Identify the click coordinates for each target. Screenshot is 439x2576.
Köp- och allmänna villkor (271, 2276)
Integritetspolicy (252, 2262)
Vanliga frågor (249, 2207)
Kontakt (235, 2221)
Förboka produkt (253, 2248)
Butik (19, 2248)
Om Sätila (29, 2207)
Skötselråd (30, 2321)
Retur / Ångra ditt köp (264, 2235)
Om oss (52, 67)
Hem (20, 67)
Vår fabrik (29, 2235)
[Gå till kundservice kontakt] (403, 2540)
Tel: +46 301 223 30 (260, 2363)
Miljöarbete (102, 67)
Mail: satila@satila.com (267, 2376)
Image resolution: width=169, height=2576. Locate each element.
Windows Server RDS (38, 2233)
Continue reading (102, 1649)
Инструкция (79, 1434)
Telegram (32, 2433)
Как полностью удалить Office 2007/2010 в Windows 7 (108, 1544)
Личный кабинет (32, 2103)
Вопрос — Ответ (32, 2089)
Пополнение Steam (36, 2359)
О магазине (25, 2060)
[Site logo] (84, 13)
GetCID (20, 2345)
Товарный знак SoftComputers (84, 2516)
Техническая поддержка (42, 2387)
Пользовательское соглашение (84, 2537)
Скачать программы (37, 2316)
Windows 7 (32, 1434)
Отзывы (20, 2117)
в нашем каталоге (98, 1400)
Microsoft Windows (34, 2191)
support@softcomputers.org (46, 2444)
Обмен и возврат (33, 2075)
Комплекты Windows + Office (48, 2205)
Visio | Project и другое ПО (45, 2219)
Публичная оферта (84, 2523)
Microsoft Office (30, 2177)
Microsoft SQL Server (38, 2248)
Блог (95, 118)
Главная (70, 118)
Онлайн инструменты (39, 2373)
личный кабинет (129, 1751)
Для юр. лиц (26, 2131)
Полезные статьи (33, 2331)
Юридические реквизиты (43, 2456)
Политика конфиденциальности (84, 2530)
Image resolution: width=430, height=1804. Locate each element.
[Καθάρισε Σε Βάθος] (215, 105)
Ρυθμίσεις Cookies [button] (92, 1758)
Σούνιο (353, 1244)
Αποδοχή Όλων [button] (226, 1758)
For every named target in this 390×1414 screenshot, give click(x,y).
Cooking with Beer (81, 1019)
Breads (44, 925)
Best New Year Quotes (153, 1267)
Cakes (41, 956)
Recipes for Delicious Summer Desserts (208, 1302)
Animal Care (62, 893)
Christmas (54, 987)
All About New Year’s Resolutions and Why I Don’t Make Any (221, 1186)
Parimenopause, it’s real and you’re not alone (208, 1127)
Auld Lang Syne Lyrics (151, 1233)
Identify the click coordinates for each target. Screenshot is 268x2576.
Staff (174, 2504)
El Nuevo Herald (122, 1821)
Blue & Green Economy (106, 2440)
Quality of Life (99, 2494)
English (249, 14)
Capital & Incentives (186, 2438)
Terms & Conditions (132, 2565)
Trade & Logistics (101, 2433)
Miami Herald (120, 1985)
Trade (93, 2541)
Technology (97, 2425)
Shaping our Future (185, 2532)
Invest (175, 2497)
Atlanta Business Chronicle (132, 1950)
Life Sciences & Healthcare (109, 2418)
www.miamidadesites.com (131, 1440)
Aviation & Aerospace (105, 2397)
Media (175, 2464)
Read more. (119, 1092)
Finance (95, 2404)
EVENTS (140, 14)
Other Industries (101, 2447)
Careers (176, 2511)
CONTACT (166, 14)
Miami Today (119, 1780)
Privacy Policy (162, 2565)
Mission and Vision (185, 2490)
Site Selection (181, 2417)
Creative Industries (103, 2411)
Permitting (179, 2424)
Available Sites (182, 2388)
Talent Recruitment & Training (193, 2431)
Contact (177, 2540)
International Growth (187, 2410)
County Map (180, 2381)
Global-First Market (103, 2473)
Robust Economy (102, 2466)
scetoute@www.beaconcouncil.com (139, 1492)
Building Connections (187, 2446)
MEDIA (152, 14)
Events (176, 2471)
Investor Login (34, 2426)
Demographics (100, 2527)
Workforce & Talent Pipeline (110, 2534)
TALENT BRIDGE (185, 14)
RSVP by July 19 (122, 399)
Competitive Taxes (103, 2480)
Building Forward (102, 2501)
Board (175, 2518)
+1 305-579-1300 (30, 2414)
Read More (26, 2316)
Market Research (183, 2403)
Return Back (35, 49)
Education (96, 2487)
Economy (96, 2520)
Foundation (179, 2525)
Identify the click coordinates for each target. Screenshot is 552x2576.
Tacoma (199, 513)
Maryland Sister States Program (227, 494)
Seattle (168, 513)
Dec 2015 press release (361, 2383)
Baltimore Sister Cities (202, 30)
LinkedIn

== EXERCISE ==
Go through the records and gather the lines that hold "Year".

== RESULT FOR THIS EXERCISE ==
Best New Year Quotes (153, 1267)
All About New Year’s Resolutions and Why I Don’t Make Any (221, 1186)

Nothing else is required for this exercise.